LAERTES: Afora o meu querer, nem todo o mundo. Quanto aos recursos, hei de encontrar jeito de obter
muito com pouco.
O REI: Ouvi, Laertes; se desejais, de fato, saber como vosso pai faleceu, acha-se escrito nos vossos
planos, que deveis num lance, sem distinção de amigos e inimigos, arrastar os culpados e inocentes?
LAERTES: Não, só seus inimigos.
O REI: Desejais conhecê-los?
LAERTES: A quantos se mostrarem seus amigos, os braços tenho abertos e, como o pelicano, com meu
sangue lhes darei vida e alento.
O REI: Essas palavras são de bom filho e bravo gentil-homem. Minha inocência relativa à morte de
vosso pai, e a mágoa de perdê-lo hão de ao juízo tão claro aparecer-vos como aos olhos a luz.
DINAMARQUESES (dentro): Deixai-a entrar.
LAERTES: Que significa esse barulho?
(Entra Ofélia.)
Febre. seca-me o cérebro! Corroei-me, lágrimas sete vezes salgadas, a virtude dos olhos! Pelo céu! tua
loucura será pesada até que desça o prato da balança. Rosa de maio, irmã, doce menina, querida Ofélia!
Ó céu! É então possível que a razão de uma jovem seja frágil como o alento de um velho? A natureza se
depura no amor e, florescendo, empresta à coisa amada algo da essência preciosa de si mesma.
OFÉLIA (canta): Levaram-no a enterrar sem cobertura...
Tra-lá, la-rá!
Quanto choro lhe rega a sepultura!
Adeus, pombinho!
LAERTES: Se com toda a razão me concitasses a vingar-te, nem tanto me abalaras.
OFÉLIA: Deveríeis cantar: "Abaixo! abaixo! Chamai-o para baixo!" Oh! Como a roda lhe vai bem!

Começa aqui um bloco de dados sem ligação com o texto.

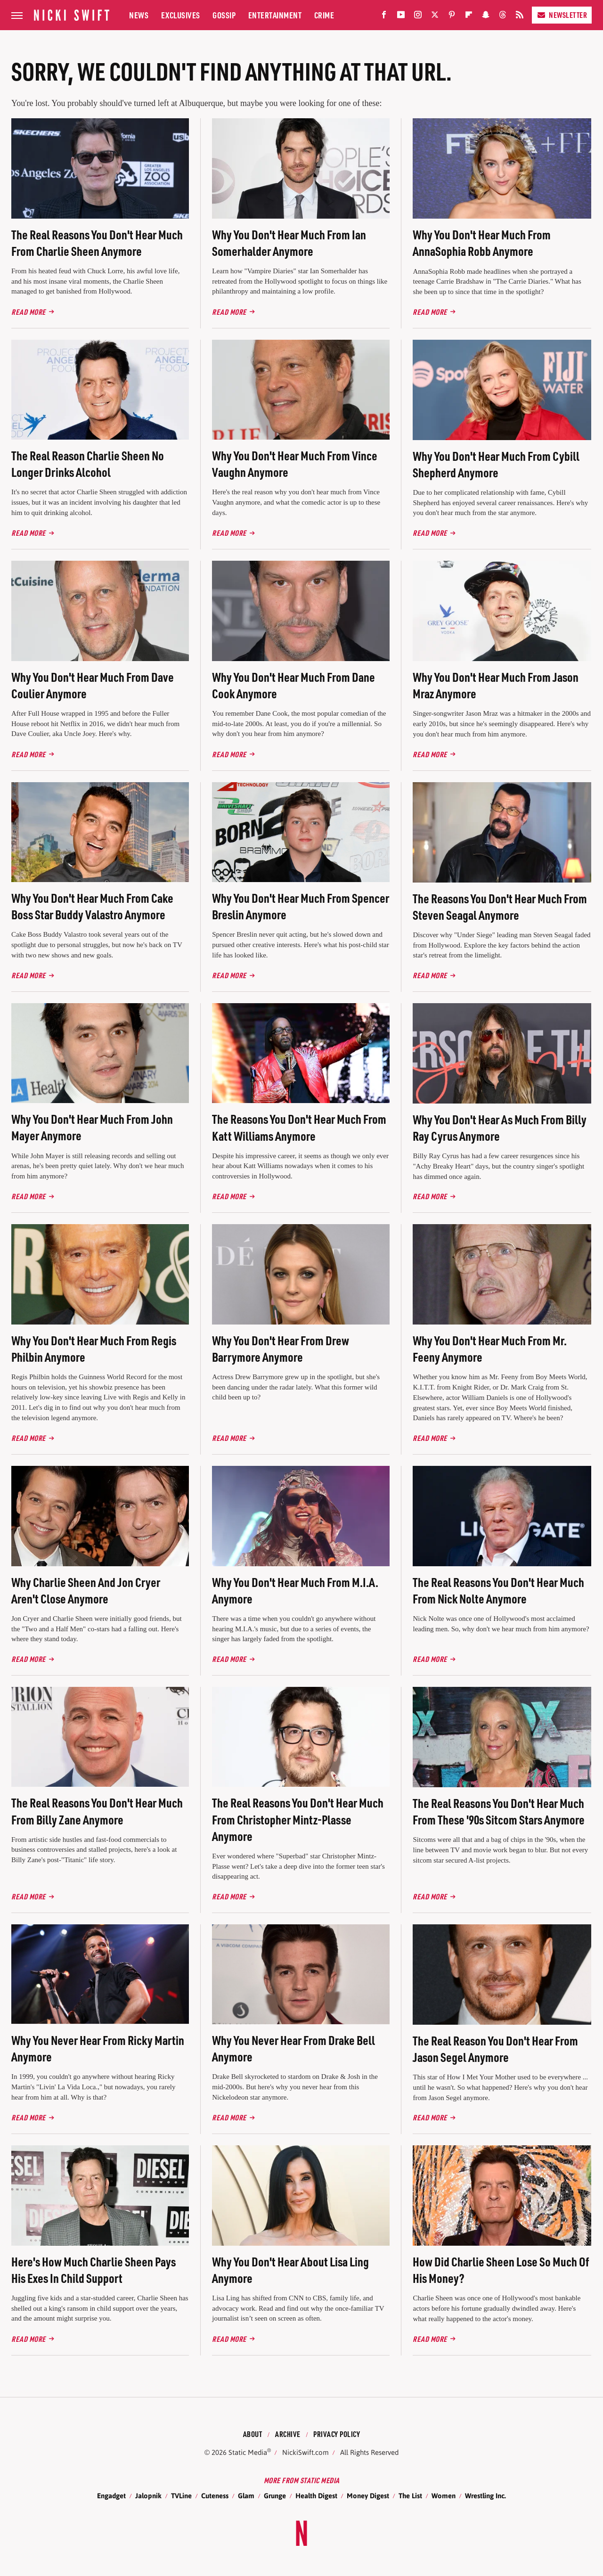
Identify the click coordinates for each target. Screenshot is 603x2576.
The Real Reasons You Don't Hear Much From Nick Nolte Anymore (498, 1590)
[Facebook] (384, 16)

É da
canção do intendente falso que raptou a filha do amo.
LAERTES: Este nada vale mais do que tudo.
OFÉLIA: Aqui está rosmaninho, para lembrança. Não te esqueças de mim, querido. Estes
amores-perfeitos são para o pensamento.
LAERTES: Uma sentença na loucura: a lembrança e o pensamento harmonizados!

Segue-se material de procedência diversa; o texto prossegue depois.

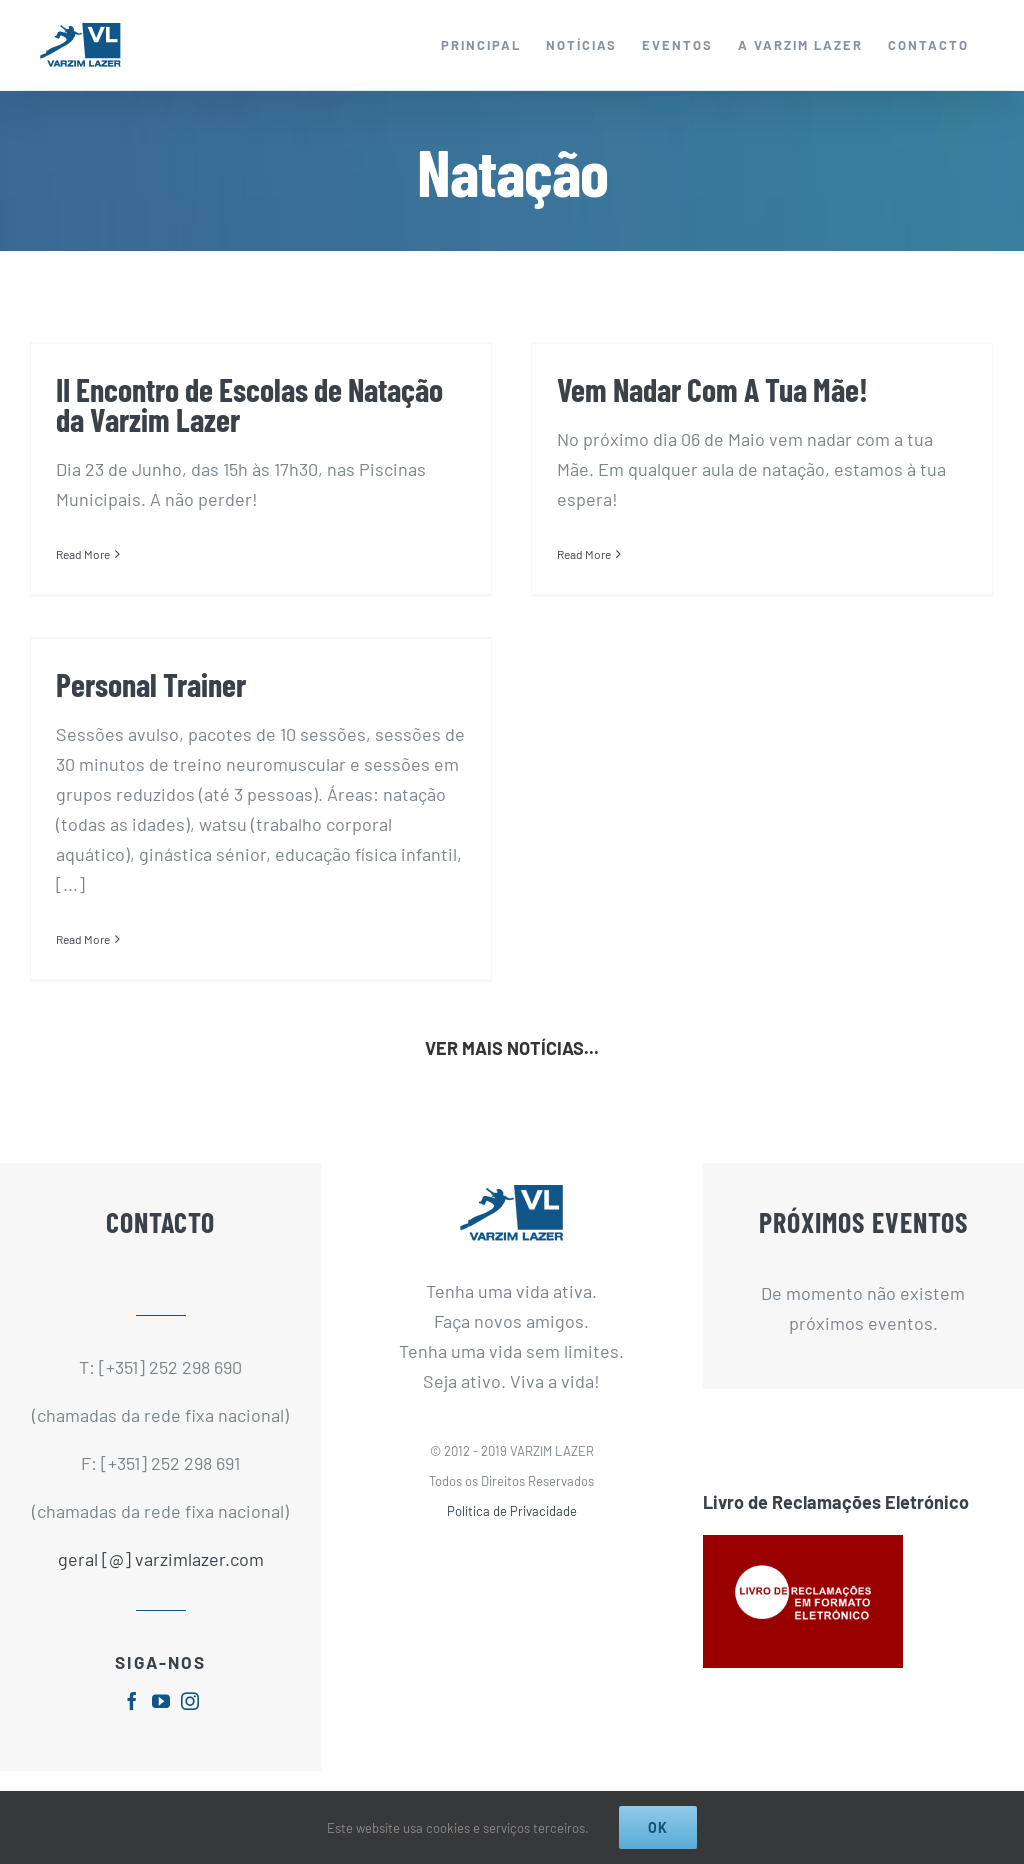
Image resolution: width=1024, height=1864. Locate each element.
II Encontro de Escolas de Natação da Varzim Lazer (249, 404)
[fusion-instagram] (190, 1701)
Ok (658, 1827)
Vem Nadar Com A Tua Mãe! (712, 389)
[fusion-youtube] (161, 1701)
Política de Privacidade (512, 1511)
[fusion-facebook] (132, 1701)
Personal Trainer (151, 684)
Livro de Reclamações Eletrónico (836, 1502)
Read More (83, 554)
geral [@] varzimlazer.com (161, 1559)
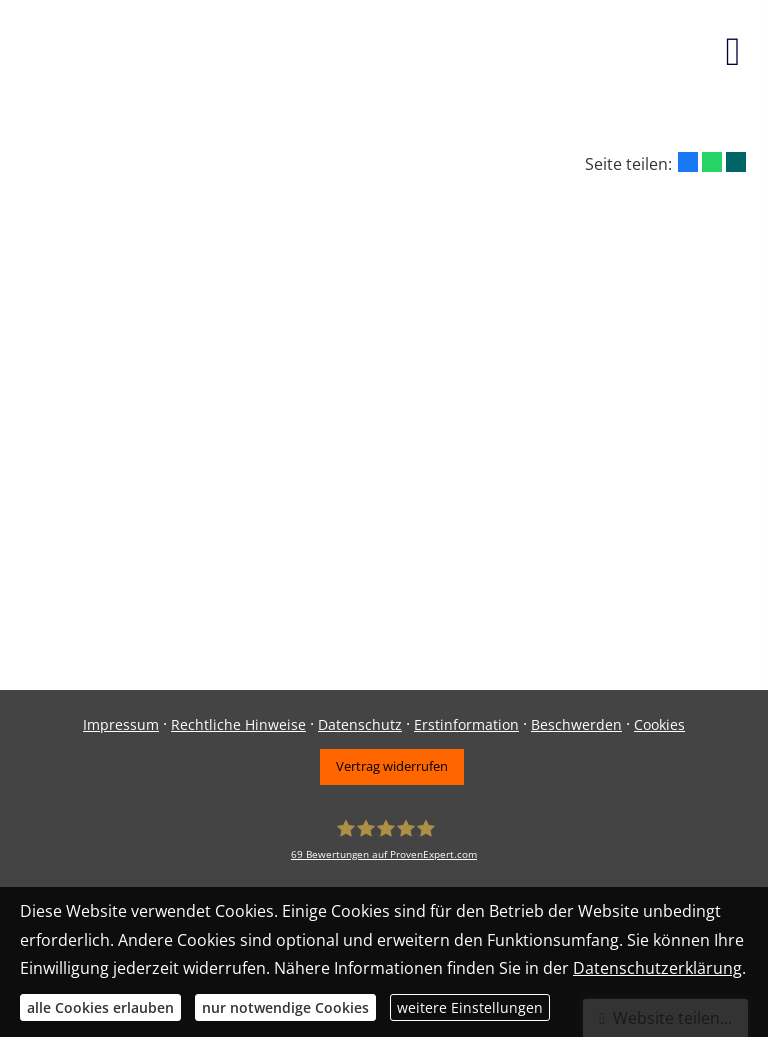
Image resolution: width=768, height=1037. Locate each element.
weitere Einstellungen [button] (470, 1007)
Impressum (121, 724)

OFÉLIA: Para vós, funcho e aquiléia; arruda para vós, e um pouco para mim, também. Poderemos
chamar-lhe erva da graça dos domingos, mas a vossa deverá ser usada de outro jeito. Aqui está
margarida. Quisera dar-vos algumas violetas, mas murcharam todas, quando meu pai morreu. Dizem que
ele teve um fim muito bonito.
(Canta.)
Era a minha alegria o bom Robim!
LAERTES: À tristeza, à paixão, ao próprio inferno, a tudo ela dá graça e empresta encanto.
OFÉLIA (canta): Nunca mais o veremos? Não mais retornará? Sumiu deste mundo; baixai para o fundo,
que ele não voltará.
Barba branca de neve,
de linho a cabeleira.
Já foi, sem parar;
é inútil chorar;
que no céu Deus o queira
e a todas as almas cristãs, é o que eu rogo a Deus. Deus seja convosco!
(Sai.)
LAERTES: Vedes isto, ó Deus?
O REI: De vossa mágoa, Laertes, compartilho; é meu direito. Agora retirai-vos por uns momentos e os
mais ajuizados amigos escolhei, porque nos ouçam, para entre mim e vós serem juízes. Se achardes culpa
em nós, mediata embora, será vossa a coroa, nosso reino, a própria vida e tudo quanto é nosso, como
satisfação. No caso oposto, contentai-vos de ouvir-nos com paciência, que, a vossa alma associados,
cuidaremos de ressarcir-lhe a dor.
LAERTES: Seja. A maneira por que morreu, o enterro misterioso, sem brasão, nem espada sobre o
túmulo, a ausência do ritual e pompas fúnebres, clamam, como atroando o céu e a terra, pedindo
explicações.
O REI: Ser-vos-ão dadas. E onde houver culpa, caia a machadinha. Vinde comigo, peço-vos.